Menurut Mardani, selama ini pemerintah dianggap
tidak mampu dalam menjamin ketersediaan BBM di seluruh Indonesia, sehingga
sering terjadi kelangkaan BBM yang mengakibatkan antrean masyarakat dan
terhambatnya mobilitas perekonomian, khususnya di daerah luar Jawa.
Dalam isu ini, fungsi regulator body yang
membuat aturan main dan supervisor body yang mengawasi dirasakan kurang dapat
menjamin terlaksananya fungsi penyediaan BBM ke seluruh pelosok Indonesia.
"Seharusnya BPH Migas jangan pasif tapi aktif dalam membuat terobosan,
termasuk di antaranya mengusulkan agar energi mix atau kebijakan tidak melulu
tergantung pada BBM tapi mengandalkan gas bumi," kata Mardani dalam
rilisnya, Rabu (7/12).
Mardani mengatakan hal itu terkait fit and
proper test calon ketua dan anggota Komite BPH Migas yang berlangsung sejak 5
Desember 2011 hingga 8 Desember 2011 di Komisi VII DPR RI.
"Komisi VII DPR RI akan memilih 9 dari 18
calon ketua dan anggota BPH Migas masa jabatan 2011-2015. Sejak Senin dan
Selasa telah di-fit and proper test sebanyak 11 calon dan akan dilanjutkan pada
Rabu ini," kata anggota DPR Dapil Jawa Barat VII Jabar ini.
Menurut Mardani, saat ini masih terdapat
kesenjangan antara kemampuan kepemilikan tujuh unit kilang pengolahan minyak
yang cuma menghasilkan 720 mbsd, sedangkan kebutuhan nasional 1.069 mbsd.
"Jadi ada sekitar hampir 400-an mbsd yang harus diimpor dan pada saat yang
sama pola transportasi yang digunakan mayoritas menggunakan kapal tanker, padahal
mestinya pipa jaringan distribusi sudah harus dilakukan," ujar Mardani.

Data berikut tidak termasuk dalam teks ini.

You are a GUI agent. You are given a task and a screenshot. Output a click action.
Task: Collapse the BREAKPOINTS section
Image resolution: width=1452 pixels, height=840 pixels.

Dengan sistem transportasi menggunakan tanker
ini kemungkinan hambatan terhadap kepastian kesediaan BBM di seluruh pelosok
dapat bermasalah karena ombak laut 3 meter saja tanker tidak dapat merapat ke
pelabuhan, sehingga timbul ketidakpastian. Padahal, mayoritas wilayah kita
negara kepulauan.
Isu lain adalah mengenai keberanian anggota BPH
Migas untuk segera mencabut subsidi yang tidak tepat sasaran karena subsidi
yang ada sekarang ini justru diberikan kepada bahan bakar konvensional, bukan
diberikan kepada gas.
Menurut Mardani, jika pemerintah mampu
mengonversi BBM konvensional bensin dan solar menggunakan elpiji, maka tidak
kurang dari Rp 33 triliun dapat dihemat oleh pemerintah. "Itu jauh lebih
murah, bersih, dan sehat ketimbang kita tetap menyubsidi bahan bakar
konvensional."
Mardani menyayangkan ketiga isu di atas yang
merupakan persoalan mendasar BPH Migas ternyata belum mampu ditangkap secara
baik oleh peserta fit and proper test. "Saya belum melihat peserta mampu
melihat persoalan mendasar tersebut sebagai isu kritis yang harus segera
diselesaikan di BPH Migas," jelas politisi PKS ini.